Post by: Dispatch Box on January 14, 2019, 21:55:07
From Rail Magazine (https://www.railmagazine.com/news/network/gospel-oak-barking-fleet-plan-remains-unclear) - a sidebar on the article about delayed fleet changes on the Gospel Oak to Barking line.

Quote
Of the 11 operators introducing new trains this year, six were due to put them into traffic last year.

We might be very good at lots of engineering stuff in this country, but we don't seem very good at meeting deadlines, do we?  Why is this?

Waiting for the outcome of Brexit, I feel it has got everyone fed up by now.


Title: Re: Not so good at meeting our deadlines?
Post by: stuving on January 14, 2019, 22:23:06
From Rail Magazine (https://www.railmagazine.com/news/network/gospel-oak-barking-fleet-plan-remains-unclear) - a sidebar on the article about delayed fleet changes on the Gospel Oak to Barking line.

Quote
Of the 11 operators introducing new trains this year, six were due to put them into traffic last year.

We might be very good at lots of engineering stuff in this country, but we don't seem very good at meeting deadlines, do we?  Why is this?

There may be big answers to what is one of today's big questions. But one smaller answer is to ask whether we are very good - too good - at shortening deadlines until they can't be met. The reason for that is to cut budgets, since in projects time and money are very nearly the same thing. It's a kind of Peter Principle thing - or an inverse Parkinson, perhaps - budgets (and timescales) are pruned until even a politician doesn't believe them.
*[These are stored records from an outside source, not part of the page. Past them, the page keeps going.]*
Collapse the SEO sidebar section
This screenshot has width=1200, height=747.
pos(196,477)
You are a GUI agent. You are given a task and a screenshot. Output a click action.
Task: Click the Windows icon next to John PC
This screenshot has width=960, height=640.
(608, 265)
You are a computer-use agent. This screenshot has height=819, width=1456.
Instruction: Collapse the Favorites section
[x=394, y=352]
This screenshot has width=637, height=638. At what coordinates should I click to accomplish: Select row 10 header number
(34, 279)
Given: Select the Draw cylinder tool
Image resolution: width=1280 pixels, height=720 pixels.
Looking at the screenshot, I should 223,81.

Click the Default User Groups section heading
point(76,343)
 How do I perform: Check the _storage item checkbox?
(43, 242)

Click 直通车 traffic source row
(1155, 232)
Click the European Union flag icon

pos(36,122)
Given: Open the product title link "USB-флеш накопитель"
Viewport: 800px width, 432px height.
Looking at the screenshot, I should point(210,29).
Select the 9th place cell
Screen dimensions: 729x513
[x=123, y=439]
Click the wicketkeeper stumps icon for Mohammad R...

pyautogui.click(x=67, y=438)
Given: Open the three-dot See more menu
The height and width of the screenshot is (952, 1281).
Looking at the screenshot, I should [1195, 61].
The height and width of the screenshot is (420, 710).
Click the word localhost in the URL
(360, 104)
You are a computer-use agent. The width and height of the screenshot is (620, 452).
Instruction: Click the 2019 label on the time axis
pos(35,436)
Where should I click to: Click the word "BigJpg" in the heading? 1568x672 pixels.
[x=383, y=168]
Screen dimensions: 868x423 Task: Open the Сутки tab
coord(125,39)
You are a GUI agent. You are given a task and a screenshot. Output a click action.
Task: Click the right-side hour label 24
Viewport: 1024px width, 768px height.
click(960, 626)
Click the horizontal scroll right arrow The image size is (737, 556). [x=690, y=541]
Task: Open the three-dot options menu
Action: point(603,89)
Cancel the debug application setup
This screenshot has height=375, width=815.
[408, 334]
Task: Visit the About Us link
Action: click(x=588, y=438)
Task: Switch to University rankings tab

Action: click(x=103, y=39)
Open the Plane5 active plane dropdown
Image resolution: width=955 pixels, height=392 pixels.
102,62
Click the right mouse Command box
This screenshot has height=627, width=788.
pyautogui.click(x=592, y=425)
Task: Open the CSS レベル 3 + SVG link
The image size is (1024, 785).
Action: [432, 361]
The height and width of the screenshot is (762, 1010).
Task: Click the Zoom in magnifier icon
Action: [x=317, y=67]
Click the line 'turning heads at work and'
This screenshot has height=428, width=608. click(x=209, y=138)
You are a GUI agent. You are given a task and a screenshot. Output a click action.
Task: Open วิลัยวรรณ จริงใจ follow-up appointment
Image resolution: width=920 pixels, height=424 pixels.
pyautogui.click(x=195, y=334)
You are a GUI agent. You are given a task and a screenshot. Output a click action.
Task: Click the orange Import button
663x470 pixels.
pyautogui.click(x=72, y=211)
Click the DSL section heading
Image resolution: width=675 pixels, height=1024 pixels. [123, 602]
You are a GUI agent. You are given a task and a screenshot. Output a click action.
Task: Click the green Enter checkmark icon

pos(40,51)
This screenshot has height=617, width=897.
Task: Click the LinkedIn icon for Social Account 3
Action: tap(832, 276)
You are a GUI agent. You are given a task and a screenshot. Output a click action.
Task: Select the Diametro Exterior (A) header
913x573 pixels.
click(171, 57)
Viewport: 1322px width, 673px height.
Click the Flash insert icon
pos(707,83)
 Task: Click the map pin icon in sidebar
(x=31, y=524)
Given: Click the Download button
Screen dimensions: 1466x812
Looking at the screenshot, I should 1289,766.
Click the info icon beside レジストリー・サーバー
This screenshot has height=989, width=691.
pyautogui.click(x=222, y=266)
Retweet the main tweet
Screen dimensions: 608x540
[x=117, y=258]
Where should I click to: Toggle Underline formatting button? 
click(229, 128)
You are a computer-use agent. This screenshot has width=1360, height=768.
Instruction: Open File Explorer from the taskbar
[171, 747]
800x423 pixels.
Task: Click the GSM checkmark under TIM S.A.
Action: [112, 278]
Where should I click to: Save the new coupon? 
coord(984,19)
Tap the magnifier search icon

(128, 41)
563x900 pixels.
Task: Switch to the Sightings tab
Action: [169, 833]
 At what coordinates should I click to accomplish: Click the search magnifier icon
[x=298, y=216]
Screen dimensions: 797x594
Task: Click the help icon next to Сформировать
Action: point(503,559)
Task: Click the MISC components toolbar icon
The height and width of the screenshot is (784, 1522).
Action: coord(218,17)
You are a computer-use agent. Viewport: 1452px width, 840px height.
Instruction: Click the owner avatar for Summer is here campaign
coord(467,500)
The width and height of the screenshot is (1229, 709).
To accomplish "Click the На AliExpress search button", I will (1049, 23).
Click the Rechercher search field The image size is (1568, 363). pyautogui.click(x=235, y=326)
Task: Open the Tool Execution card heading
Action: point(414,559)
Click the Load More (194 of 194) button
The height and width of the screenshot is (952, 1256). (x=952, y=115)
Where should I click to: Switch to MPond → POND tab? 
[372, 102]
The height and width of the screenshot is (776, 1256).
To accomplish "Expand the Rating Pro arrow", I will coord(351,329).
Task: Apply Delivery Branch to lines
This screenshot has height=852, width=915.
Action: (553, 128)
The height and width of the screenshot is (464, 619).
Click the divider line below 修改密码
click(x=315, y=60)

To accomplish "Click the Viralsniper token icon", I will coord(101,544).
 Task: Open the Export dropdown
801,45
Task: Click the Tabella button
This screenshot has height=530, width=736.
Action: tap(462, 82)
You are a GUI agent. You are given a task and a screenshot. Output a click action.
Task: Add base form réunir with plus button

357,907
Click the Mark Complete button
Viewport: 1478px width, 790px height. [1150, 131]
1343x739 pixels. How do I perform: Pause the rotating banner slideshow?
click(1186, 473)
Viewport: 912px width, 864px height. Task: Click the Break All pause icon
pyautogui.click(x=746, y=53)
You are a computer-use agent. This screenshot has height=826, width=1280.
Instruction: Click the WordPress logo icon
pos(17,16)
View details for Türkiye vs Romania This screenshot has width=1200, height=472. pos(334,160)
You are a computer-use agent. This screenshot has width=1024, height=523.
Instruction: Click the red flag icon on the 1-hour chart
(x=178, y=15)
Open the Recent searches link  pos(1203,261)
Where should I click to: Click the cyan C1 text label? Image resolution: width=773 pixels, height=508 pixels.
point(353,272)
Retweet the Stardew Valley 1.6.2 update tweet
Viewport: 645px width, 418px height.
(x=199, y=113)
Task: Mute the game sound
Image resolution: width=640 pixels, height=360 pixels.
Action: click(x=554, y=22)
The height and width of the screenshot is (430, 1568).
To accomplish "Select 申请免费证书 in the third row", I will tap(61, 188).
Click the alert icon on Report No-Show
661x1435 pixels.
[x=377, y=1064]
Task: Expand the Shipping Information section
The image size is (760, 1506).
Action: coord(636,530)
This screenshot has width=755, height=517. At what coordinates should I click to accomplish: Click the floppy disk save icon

But there's a secondary reason for wanting to trim back timescales, which is that they do seem to be so very long as originally proposed. OK, noone should be surprised that the original plan is more realistic than the shortened one, but still...


Title: Re: Not so good at meeting our deadlines?
Post by: Rhydgaled on March 20, 2019, 20:30:43
ask whether we are very good - too good - at shortening deadlines until they can't be met. The reason for that is to cut budgets, since in projects time and money are very nearly the same thing.
But what about the old adage that you must pick two from the following three things: do it well, do it fast, do it cheap? In other words, if you want something done well but want to reduce the budget, you need to take it slowly.


Title: Re: Not so good at meeting our deadlines?
Post by: Noggin on March 22, 2019, 13:33:31
From Rail Magazine (https://www.railmagazine.com/news/network/gospel-oak-barking-fleet-plan-remains-unclear) - a sidebar on the article about delayed fleet changes on the Gospel Oak to Barking line.

Quote
Of the 11 operators introducing new trains this year, six were due to put them into traffic last year.

We might be very good at lots of engineering stuff in this country, but we don't seem very good at meeting deadlines, do we?  Why is this?

It's not just us. Off the top of my head there's an order from Bombardier for SBB that is years late, then there's the mess that Ansaldo made for trains for both NS/SNCB and DSB, and I seem to recall a number of cases where locos/units that could run quite happily elsewhere talking a while to get approved for use in certain countries.